### WHAT IS EXPECTED
Once the line containing "Select the ikuuu_vpn folder" is found in the entries below, restate it and each following line word for word, stopping after the line containing "Given: Select the Custom date range tab".

### PROVIDED DATA
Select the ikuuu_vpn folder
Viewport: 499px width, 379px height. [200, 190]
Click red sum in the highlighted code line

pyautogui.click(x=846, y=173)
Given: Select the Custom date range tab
--
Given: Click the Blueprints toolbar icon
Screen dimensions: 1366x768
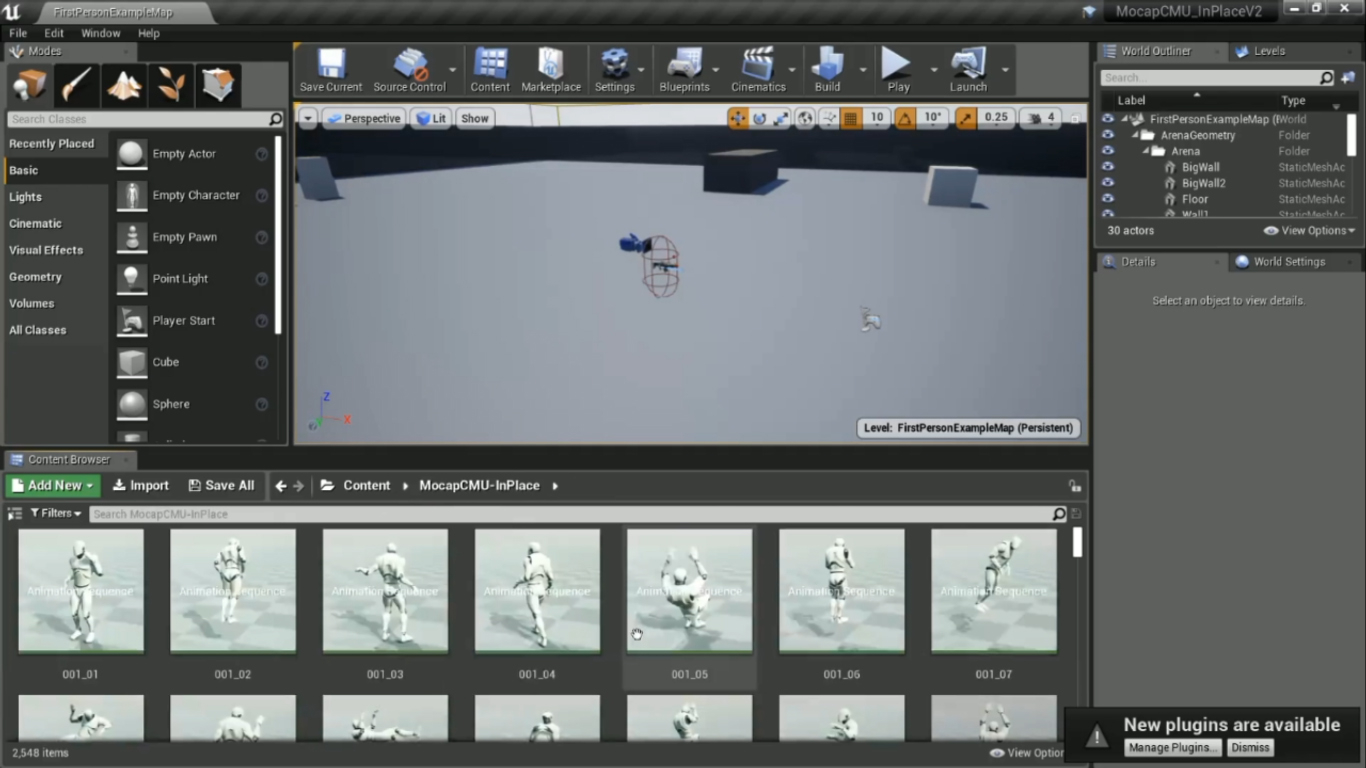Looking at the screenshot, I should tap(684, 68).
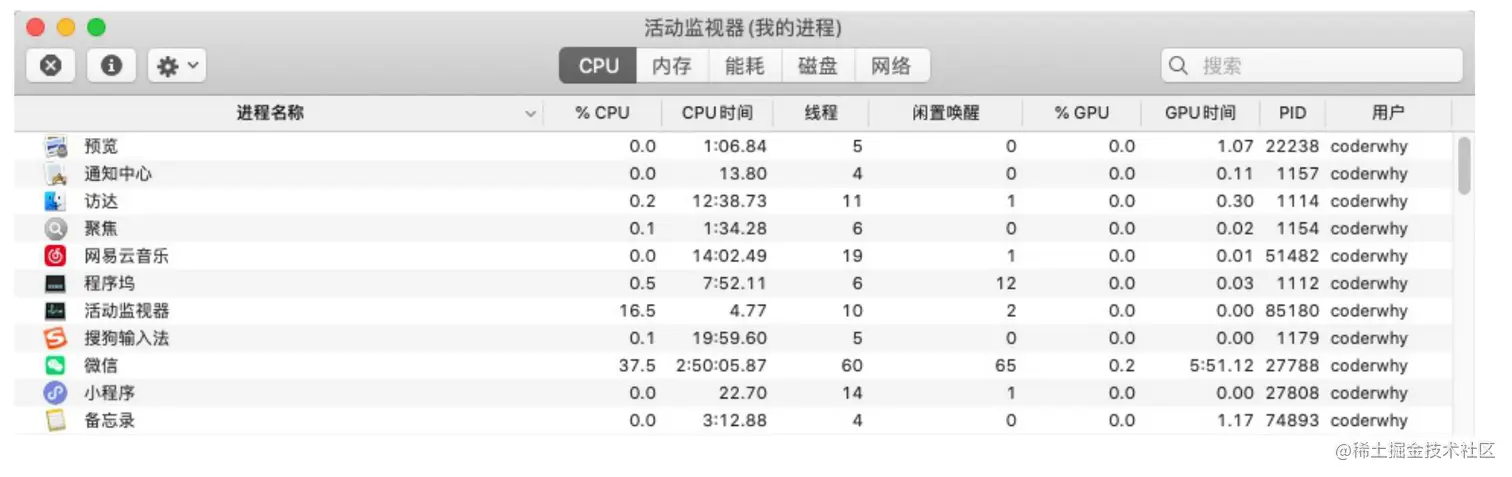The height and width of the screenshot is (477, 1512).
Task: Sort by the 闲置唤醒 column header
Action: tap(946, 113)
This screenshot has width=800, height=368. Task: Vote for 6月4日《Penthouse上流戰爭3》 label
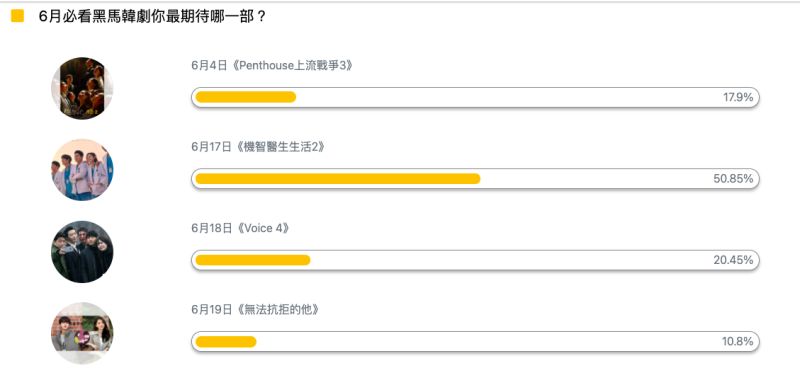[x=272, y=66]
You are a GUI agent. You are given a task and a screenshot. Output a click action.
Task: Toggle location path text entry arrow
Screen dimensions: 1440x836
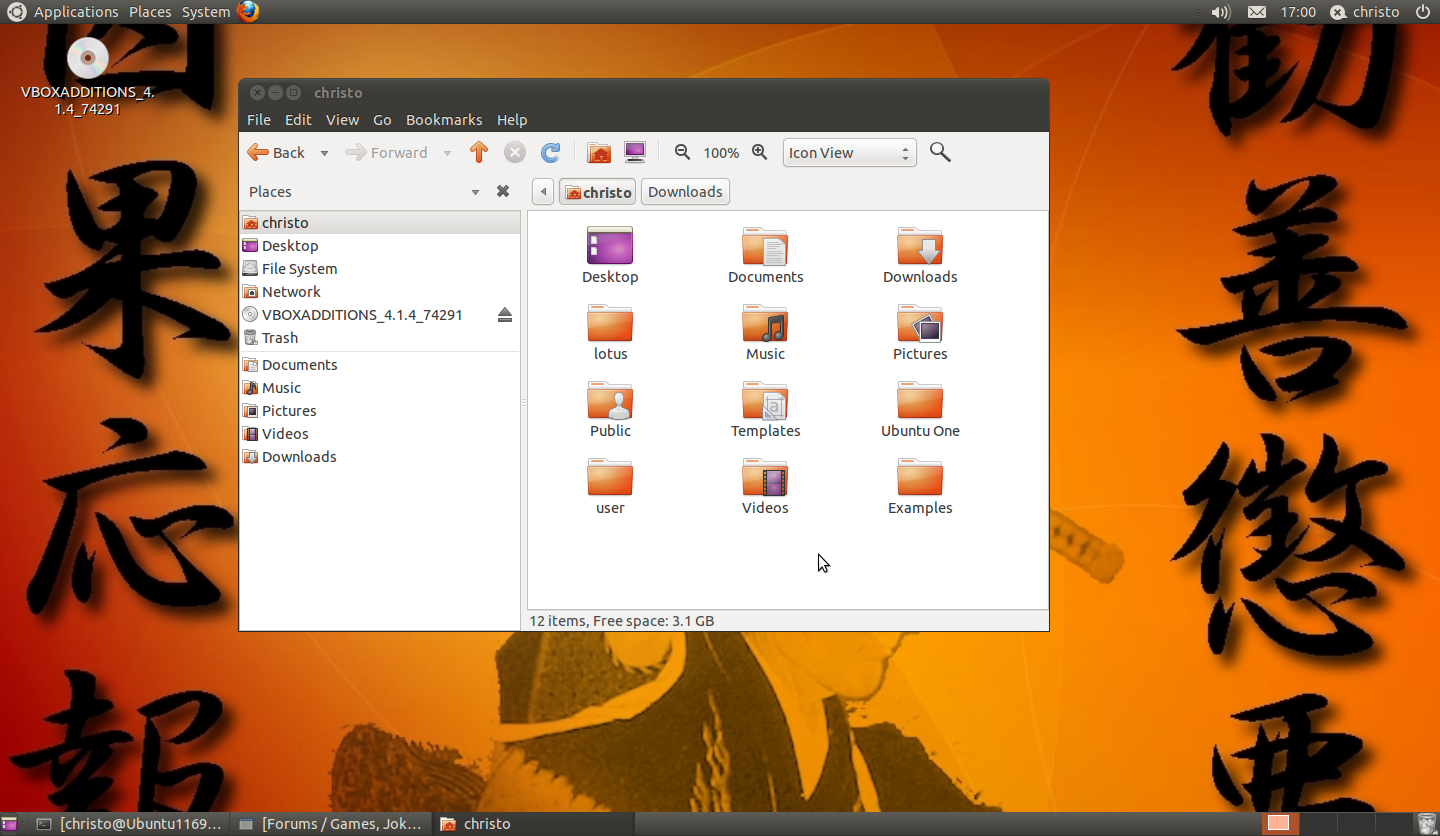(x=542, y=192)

### RESPONSE TO THIS EXERCISE
Select the ikuuu_vpn folder
Viewport: 499px width, 379px height. [200, 190]
Click red sum in the highlighted code line

pyautogui.click(x=846, y=173)
Given: Select the Custom date range tab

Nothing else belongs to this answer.